Elizabeth Acevedo is a powerful writer and her books are masterfully done

Elizabeth Acevedo

Photo: Instagram/acevedowrites

Elizabeth Acevedo is a powerful writer and her books are masterfully done. Part of why readers gravitate to Acevedo is because she makes us feel seen and her latest book cover once again beautifully represents Afro-Latinidad. The Afro-Dominican writer just revealed the cover for her upcoming book Clap When You Land featuring two curly-haired sisters Afro-Dominican sisters, one with the fire escape imagery tied to New York City in the backdrop while the other features the palmeras representing the Dominican Republic.

The book is an exploration of grief, love, forgiveness, and the bonds that shape us, however difficult they may be. On the one hand, there’s Camino Rios who anticipates the regular summer visit of her father to the Dominican Republic only to arrive and find everyone in the airport in tears and her father nowhere to be found. Then there’s New York City resident Yahaira Rios who learns about her father’s death from her mother inside her principal’s office. Both sisters, unaware of their bond, have to learn to live in this new reality and through the grief, they find each other.
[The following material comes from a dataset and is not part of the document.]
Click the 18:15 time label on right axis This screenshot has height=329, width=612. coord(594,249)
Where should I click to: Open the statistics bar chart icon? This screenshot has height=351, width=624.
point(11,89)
“I hope you’ll love these girls as much as I’ve loved writing their story.” Acevedo posted on Instagram after posting the cover art reveal.


Clap When You Land is available for preorder now and set to be released on May 5, 2020. It comes almost exactly a year after the release of With the Fire on High, which featured an Afro-Boricua lead and recently got picked up for a movie deal. In March 2018 Elizabeth Acevedo released her debut novel, The Poet X, which catapulted her career and cemented her status as both a writer of young adult literature and an Afro-Latinx writer focused on representation. The book highlighted her poetry skills and centered around Afro-Dominican teenager Xiomara Batista who finds strength and freedom through poetry. It went on to win the National Book Award for Young People’s Literature, the Michael L. Printz Award, the Pura Belpré Award, the Boston Globe-Horn Book Award, the Walter Award, and she became the first woman of color to win the Carnegie Medal children’s book award.

There’s no doubt that with her upcoming novel she’ll once again light up the literary scene and readers will once again connect with her vibrant characters.

“When I tell stories, I am letting other Afro-Latinx know they are wondrous protagonists of the worlds I imagine,” she recently shared on Instagram.

With literature in the U.S. historically being for and by white people, writers like Acevedo help to elevate and amplify the voices of us through the unabashedly proud representation of the Afro-Latinx community.